When those attending my workshops so readily begin to write about where they need to grow up, it is not that they haven’t thought about it before. Actually, the issues lie quite close to the surface. What has been avoided — a delayed confrontation, the acknowledgment of a talent, a path of reconciliation, or whatever the threatening summons — they have wrestled with many times before. Sadly, what is made conscious does not thereby simply resolve itself. If only it did. The motives for avoidance rise from our existential proclivities to fear and lethargy, and both nemeses win more battles than they lose. All the while, the soul is roiling beneath, sending up protests, distress calls, SOS messages, bills of indictment, and so on. How fast do we have to run and for how long do we have to evade before these bills come home to our living room? Each of us knows all this, which is why it is so relatively simple to acknowledge where we need to grow up.
The hero archetype is an energy we have lauded for millennia: a person who addresses a task, overcomes a fear, acts where needed, and provides an exemplum for others. But do we realize the presence of the hero archetype within us? To call it an archetype is to recognize its universal presence, found in all peoples in all eras. The task of the hero within is to overthrow the powers of darkness, namely, fear and lethargy. All those tales of defeating the dragon are mythopoetic versions of overthrowing the power of that which would swallow us, as both fear and lethargy do on a daily basis. Sooner or later, we are each called to face what we fear, respond to our summons to show up, and overcome the vast lethargic powers within us. This is what is asked of us, to show up as the person we really are, as best we can manage, under circumstances over which we may have no control. This showing up as best we can is growing up. That is all that life really asks of us: to show up as best we can.

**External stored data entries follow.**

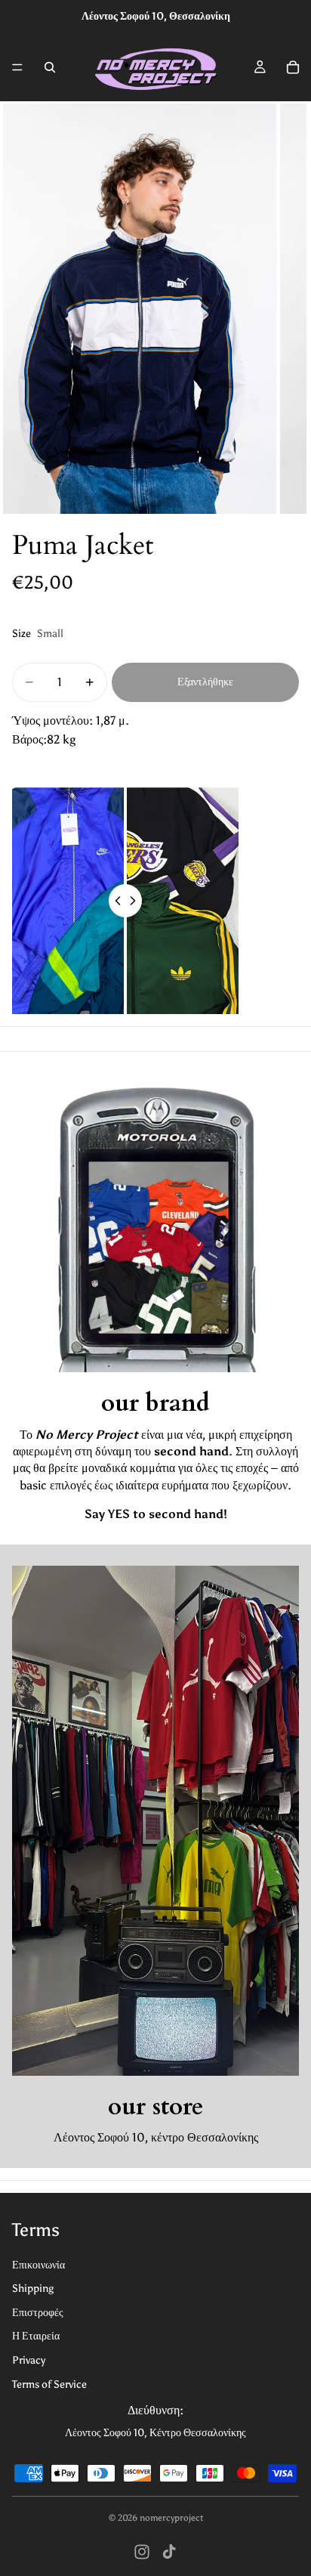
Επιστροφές (37, 2312)
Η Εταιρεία (36, 2336)
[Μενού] (17, 67)
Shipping (33, 2288)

I have always been moved by the example of Marcus Aurelius. Though he was the emperor and could have enjoyed any besotted sinecure back in Rome, he chose to be out in the field to face the Hun who wished to kill him. Was he different from us? No, he had the same fears and lethargic impulses we all have. Every day was a battle for him, as it is for us. He was as susceptible as we to the easy comfort of despair that we have more to handle than someone else or that others are better equipped than we for life’s journey. All of us have the same fears, the same seductive lethargy, and the same capacity for avoiding growing up. To compensate for my intimidation by fear and my inducement to lethargic avoidance, I often read the words of Marcus Aurelius as he rose in the morning, full of doubt, flush with fear, and replete with ready rationalizations to avoid what threatened:
At day’s first light, have in readiness, against disinclination to leave your bed, the thought that “I am rising for the work of man.” Must I grumble at setting out to do what I was born for, and for the sake of which I have been brought into the world? Is this the purpose of my creation, to lie here under the blankets and keep myself warm? “Ah, but it is a great deal more pleasant!” Was it for pleasure, then, that you were born and not for work?1
When I read these words to myself, I imagine I can see him, sharing the fate of his comrades, cold and shivering on the freezing Donau, and facing implacable enemies. And why do I repeatedly read these words? Because they remind me to stop feeling sorry for myself, my privileged life and privileged opportunities, and to stop whining and looking for an easy path. I remind myself to show up, in the best way I can, winning some of those internal battles against fear and lethargy, losing some, but with the fond hope that if I show up as best I can, then I will also be a grown-up. That is what life asks of each of us: to grow up, be accountable, be present. That is what our partners ask of us, our children ask of us, and our world asks of us. When we show up as best we can, then on any given day, we are a grown-up and contribute to carrying the world’s burden, rather than adding to it.
Ask yourself these simple questions: Where do I need to grow up, step into my life? What fear will I need to confront in doing so? Is that fear realistic or from an earlier time in my development? And, given that heavy feeling I have carried for so long already, what is the price I have to pay for not growing up?